The latest escalation traces back to Iranian strikes on three vessels off the Omani coast, a Qatari LNG carrier, a Saudi oil tanker and a Liberian flagged tanker, all sailing near the Strait of Hormuz. Iranian state media claimed the LNG carrier was hit only after ignoring repeated warnings. Washington answered with strikes across Iran targeting air defense systems, command networks, coastal radar installations, anti ship missile sites and more than 60 small boats operated by the Islamic Revolutionary Guard Corps, according to US Central Command. Iran responded in turn with attacks on American military bases in Bahrain and Kuwait, underscoring how quickly the ceasefire reached last month has come apart.

The United States also pulled its sanction waiver for Iranian crude exports, adding another layer of supply uncertainty just as tanker traffic through Hormuz, the corridor that carries roughly a fifth of the world's oil, faces renewed disruption risk.

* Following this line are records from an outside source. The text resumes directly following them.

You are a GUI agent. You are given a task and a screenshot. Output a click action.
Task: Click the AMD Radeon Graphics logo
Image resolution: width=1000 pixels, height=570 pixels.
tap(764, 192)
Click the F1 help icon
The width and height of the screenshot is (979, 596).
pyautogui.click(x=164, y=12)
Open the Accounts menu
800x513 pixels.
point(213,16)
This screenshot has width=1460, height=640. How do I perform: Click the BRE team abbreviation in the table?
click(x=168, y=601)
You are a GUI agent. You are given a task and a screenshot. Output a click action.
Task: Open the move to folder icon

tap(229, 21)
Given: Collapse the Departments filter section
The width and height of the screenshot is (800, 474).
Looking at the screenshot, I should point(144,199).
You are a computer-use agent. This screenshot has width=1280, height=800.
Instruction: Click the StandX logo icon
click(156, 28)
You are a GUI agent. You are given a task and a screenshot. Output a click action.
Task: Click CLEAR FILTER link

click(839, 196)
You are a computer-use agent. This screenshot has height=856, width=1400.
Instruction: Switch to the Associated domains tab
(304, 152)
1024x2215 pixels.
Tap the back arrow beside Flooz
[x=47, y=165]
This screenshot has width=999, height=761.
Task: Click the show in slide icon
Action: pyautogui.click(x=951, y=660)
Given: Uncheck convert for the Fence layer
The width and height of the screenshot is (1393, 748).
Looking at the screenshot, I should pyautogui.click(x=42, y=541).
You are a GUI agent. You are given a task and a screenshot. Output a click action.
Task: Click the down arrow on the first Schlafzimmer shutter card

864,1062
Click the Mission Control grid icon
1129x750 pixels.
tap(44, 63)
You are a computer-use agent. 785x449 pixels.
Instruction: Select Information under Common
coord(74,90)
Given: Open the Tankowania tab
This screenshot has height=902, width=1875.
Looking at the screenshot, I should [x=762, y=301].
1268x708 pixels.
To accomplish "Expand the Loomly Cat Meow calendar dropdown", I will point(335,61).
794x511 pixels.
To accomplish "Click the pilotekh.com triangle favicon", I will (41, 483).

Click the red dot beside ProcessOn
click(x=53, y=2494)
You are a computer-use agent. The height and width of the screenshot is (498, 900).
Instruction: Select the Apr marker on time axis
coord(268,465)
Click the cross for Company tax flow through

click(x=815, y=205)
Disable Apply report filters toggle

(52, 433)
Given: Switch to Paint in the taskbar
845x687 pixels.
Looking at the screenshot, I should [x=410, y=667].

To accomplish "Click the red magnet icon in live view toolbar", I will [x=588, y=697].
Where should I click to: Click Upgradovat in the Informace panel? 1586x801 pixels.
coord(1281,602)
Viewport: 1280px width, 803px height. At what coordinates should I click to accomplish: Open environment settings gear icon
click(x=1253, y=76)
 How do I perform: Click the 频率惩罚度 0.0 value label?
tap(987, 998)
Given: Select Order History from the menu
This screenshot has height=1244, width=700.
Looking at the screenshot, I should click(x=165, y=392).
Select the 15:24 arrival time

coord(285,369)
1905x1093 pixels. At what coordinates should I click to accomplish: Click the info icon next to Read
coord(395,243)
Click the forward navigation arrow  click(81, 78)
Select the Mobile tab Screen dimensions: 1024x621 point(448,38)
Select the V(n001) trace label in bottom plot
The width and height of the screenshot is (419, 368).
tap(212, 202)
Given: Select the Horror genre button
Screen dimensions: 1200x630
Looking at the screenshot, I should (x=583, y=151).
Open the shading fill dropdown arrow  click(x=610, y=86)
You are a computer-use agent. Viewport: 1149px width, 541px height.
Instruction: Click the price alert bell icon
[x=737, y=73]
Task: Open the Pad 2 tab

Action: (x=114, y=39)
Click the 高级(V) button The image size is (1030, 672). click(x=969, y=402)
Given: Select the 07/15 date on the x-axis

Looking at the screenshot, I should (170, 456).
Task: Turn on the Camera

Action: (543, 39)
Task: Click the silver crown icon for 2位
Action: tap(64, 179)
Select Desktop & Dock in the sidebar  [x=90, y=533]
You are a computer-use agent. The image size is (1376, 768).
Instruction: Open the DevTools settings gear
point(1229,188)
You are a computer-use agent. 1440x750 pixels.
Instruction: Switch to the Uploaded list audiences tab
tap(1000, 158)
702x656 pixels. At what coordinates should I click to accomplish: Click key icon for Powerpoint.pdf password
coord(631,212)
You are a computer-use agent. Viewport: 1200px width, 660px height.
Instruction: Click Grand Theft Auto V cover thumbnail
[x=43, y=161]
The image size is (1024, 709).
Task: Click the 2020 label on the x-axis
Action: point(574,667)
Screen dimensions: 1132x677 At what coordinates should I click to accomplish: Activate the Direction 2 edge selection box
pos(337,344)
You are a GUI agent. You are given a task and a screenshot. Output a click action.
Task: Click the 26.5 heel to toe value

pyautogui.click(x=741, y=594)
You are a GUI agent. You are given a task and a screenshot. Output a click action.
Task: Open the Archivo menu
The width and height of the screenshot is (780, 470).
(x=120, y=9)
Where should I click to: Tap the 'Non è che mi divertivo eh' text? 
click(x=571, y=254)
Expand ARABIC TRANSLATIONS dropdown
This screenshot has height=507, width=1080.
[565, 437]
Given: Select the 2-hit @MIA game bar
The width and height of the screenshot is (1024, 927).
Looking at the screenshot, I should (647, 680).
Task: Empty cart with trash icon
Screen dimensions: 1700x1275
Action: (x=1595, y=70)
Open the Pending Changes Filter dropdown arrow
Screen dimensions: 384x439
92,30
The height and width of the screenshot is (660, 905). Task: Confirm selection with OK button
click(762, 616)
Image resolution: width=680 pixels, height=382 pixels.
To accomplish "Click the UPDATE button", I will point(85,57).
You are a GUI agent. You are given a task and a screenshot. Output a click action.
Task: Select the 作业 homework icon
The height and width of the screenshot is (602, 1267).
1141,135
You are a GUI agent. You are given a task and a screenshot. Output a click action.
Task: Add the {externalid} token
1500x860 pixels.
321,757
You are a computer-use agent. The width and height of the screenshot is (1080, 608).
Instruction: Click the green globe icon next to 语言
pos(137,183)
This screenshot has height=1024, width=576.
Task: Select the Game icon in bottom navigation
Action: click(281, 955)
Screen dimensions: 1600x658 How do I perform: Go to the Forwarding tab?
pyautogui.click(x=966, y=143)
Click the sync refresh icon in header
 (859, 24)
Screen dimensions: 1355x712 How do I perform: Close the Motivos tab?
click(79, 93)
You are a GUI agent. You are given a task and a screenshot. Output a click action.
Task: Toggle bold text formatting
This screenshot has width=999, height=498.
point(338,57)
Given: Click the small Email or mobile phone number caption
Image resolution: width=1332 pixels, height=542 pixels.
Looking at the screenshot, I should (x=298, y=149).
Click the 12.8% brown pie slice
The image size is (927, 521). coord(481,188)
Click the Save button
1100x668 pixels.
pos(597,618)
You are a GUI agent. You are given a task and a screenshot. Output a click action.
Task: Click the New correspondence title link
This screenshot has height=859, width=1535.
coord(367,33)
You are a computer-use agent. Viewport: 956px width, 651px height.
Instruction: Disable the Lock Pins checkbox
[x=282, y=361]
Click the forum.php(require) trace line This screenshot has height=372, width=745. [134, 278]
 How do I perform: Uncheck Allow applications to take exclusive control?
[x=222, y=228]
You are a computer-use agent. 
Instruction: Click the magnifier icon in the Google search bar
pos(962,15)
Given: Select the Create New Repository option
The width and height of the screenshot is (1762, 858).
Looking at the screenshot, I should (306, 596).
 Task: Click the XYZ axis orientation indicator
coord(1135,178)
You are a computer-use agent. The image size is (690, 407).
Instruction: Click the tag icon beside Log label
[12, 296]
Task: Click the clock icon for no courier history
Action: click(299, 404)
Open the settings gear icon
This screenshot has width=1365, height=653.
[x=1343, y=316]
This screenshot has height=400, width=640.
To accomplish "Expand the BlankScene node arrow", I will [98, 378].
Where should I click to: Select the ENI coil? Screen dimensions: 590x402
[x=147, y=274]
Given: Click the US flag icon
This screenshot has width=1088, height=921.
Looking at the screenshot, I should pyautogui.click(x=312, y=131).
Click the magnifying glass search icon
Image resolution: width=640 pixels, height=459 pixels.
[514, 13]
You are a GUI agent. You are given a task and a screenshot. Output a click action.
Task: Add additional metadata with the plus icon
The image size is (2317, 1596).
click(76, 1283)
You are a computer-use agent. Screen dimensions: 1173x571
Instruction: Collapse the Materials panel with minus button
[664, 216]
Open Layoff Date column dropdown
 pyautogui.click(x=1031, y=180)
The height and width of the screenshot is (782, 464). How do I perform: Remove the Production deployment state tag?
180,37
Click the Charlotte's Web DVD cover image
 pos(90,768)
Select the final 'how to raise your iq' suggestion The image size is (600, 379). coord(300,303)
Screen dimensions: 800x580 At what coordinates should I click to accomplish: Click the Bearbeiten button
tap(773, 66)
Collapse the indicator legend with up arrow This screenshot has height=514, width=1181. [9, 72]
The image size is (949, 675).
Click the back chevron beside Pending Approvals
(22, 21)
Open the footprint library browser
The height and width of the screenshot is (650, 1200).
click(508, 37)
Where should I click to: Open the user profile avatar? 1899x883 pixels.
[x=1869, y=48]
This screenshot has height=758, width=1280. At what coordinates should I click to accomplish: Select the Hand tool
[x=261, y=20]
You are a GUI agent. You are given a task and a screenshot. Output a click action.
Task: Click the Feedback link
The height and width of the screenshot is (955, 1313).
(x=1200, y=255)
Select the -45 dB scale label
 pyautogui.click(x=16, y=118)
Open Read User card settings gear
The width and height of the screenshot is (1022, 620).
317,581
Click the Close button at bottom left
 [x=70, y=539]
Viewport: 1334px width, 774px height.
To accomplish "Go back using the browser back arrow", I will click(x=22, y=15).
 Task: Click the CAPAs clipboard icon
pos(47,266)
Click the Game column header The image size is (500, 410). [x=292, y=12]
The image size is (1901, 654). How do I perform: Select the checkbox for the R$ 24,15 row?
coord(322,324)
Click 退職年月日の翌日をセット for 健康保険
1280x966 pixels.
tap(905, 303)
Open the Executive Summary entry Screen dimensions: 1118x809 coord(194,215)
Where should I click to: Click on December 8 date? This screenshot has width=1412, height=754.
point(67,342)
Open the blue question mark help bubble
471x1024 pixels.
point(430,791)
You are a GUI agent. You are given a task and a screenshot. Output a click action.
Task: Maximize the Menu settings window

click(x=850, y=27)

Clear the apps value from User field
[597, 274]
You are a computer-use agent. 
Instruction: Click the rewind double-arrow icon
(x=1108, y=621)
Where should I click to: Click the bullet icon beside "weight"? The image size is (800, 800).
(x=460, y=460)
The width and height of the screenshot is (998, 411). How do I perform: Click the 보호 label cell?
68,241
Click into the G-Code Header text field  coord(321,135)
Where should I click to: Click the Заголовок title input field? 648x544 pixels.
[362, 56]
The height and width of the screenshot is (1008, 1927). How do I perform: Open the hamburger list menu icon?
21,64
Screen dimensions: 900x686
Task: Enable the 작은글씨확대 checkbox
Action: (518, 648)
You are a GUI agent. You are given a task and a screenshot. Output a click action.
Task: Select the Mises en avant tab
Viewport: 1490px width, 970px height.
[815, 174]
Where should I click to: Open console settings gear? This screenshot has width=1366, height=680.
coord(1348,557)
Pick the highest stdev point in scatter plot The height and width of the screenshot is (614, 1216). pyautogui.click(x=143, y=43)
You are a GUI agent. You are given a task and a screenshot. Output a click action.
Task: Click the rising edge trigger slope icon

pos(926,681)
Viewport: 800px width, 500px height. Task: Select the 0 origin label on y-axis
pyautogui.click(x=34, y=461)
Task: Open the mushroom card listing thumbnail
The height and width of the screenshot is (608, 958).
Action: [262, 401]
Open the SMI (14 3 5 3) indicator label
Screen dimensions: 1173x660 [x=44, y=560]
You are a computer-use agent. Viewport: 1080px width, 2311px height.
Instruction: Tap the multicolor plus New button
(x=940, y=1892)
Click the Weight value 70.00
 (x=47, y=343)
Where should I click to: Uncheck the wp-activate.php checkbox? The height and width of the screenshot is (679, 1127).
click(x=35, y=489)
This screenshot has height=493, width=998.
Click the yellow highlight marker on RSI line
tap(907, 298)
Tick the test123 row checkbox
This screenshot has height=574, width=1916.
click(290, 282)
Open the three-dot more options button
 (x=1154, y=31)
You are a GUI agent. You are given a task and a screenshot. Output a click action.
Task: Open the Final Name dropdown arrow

A trader watches oil futures prices spike on a computer screen at a trading desk.

Why the supply glut narrative is being tested

Markets had spent recent weeks pricing in a potential oversupply, with speculative short positions building on expectations that global crude output would outpace demand. Saul Kavonic, head of research at MST Marquee, told Reuters the renewed conflict is a reminder of how fragile passage through the strait remains, and that it could force some of that record short positioning to unwind. That kind of short covering, when traders who bet on falling prices are forced to buy back contracts, can itself accelerate a price spike independent of any actual change in physical supply.

Rhetoric hardens between Washington and Tehran

President Trump said earlier in the week that the United States would either strike a deal with Iran or finish the job militarily, blunt language that has done little to calm traders. Iranian Foreign Minister Abbas Aragchi countered that talks on a lasting peace agreement will not begin while threats continue. That standoff leaves little room for the diplomatic breakthrough that might otherwise ease the risk premium now built into crude prices, and it keeps the market's attention fixed on the Gulf rather than on inventory data or demand forecasts.

With USO still trading roughly a third below its yearly high despite today's jump, the bigger question is whether this bout of violence marks a temporary spike or the start of a sustained repricing of geopolitical risk in oil markets.